## WHAT THIS TASK INVOLVES
The answer should consist of each line below that contains the word "screenshot".

(Records contained in a dataset)
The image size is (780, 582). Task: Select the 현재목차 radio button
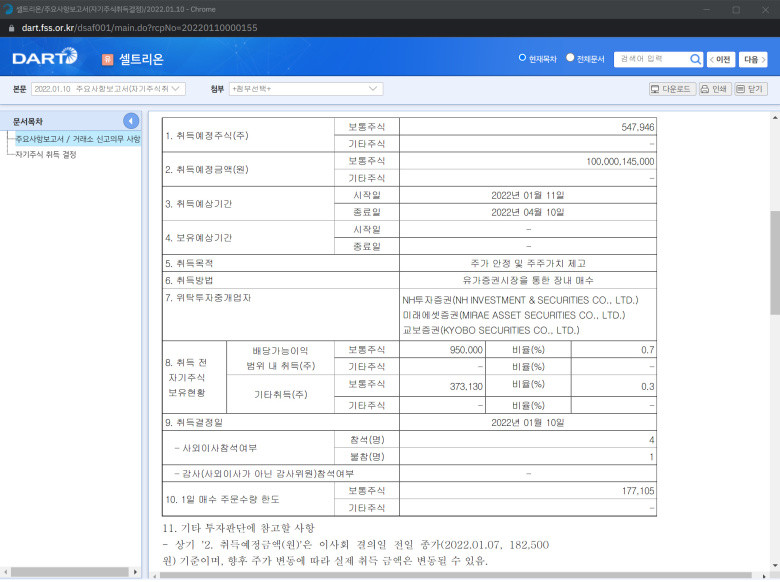(522, 58)
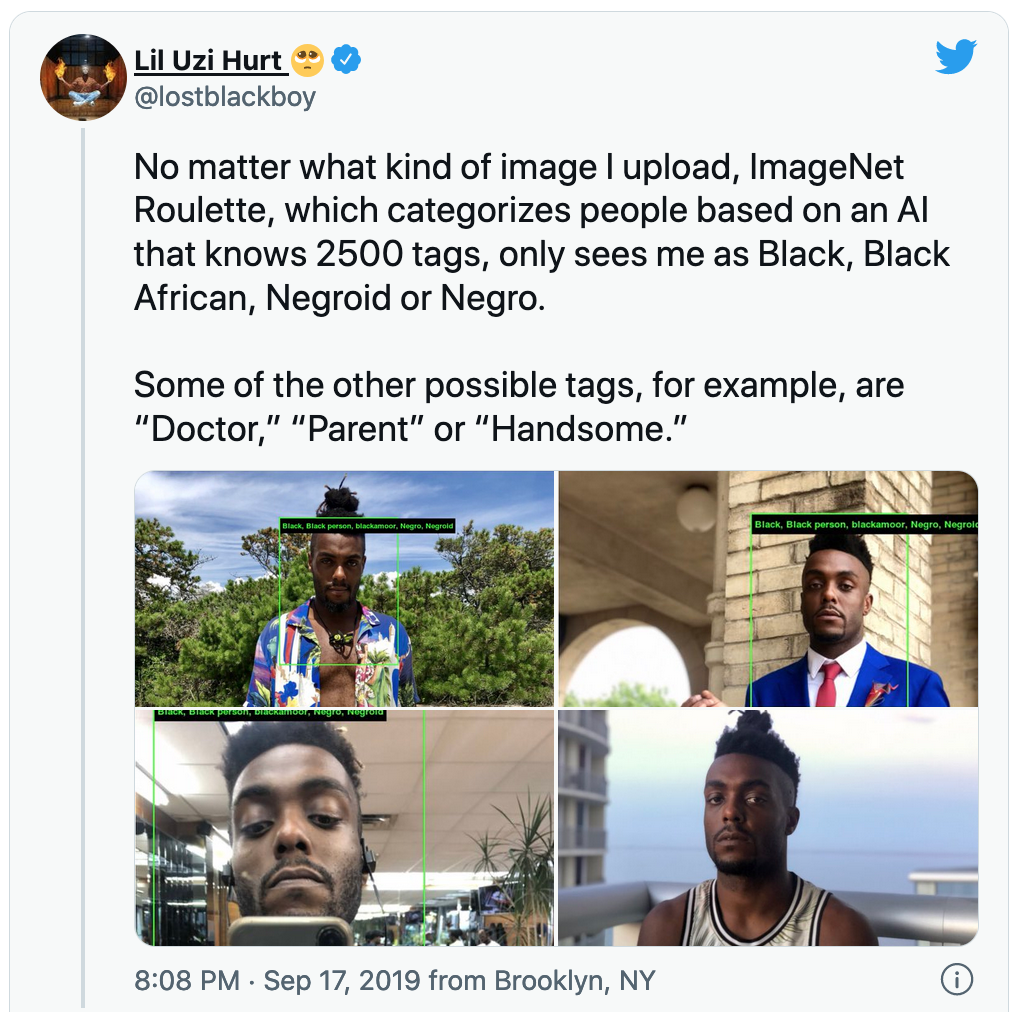Open the close-up selfie photo
Screen dimensions: 1020x1012
344,827
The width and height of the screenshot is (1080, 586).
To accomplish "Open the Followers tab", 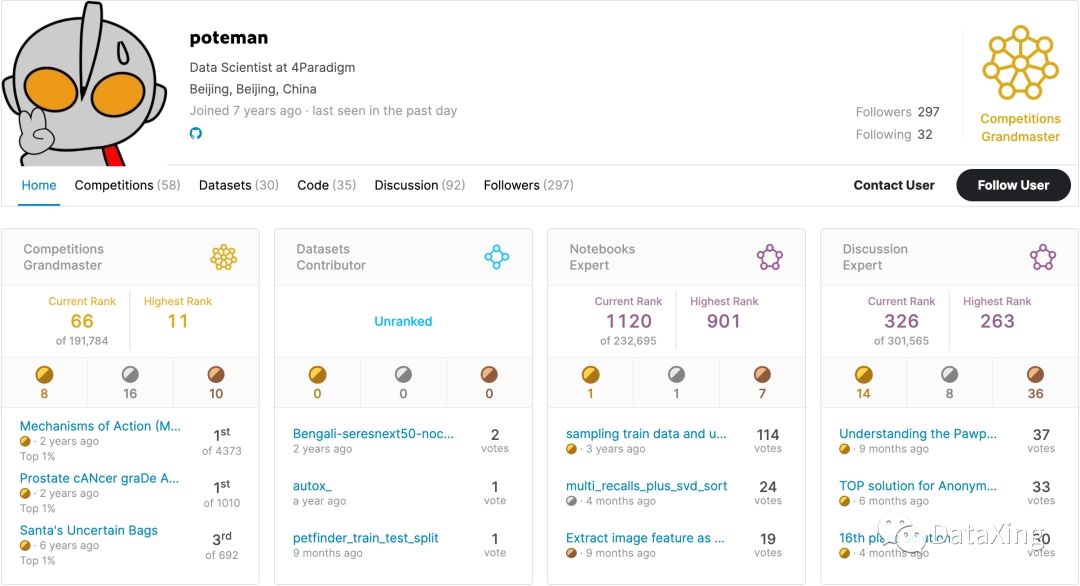I will point(527,185).
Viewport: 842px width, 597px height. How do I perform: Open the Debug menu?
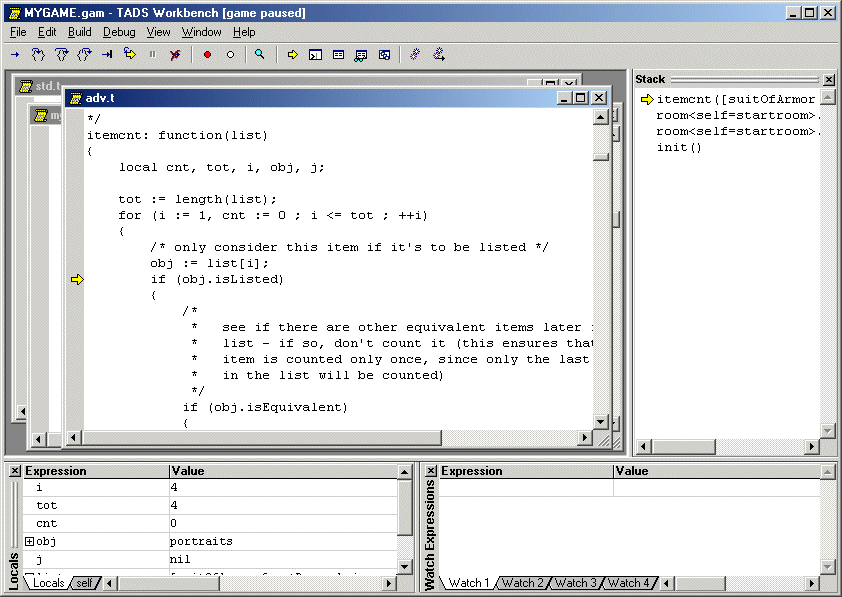pos(119,32)
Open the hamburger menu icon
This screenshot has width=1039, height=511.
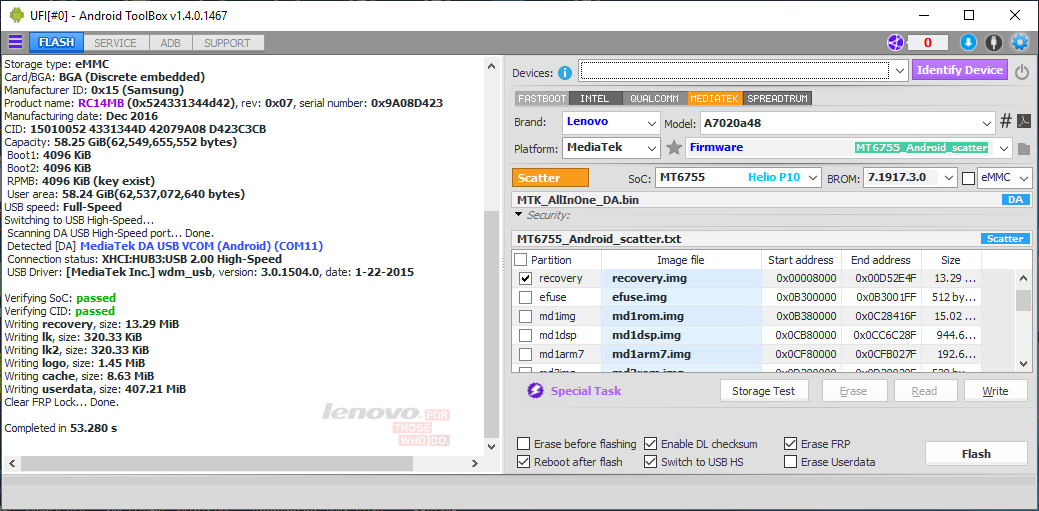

## OUTPUT
The width and height of the screenshot is (1080, 586).
This screenshot has width=1039, height=511.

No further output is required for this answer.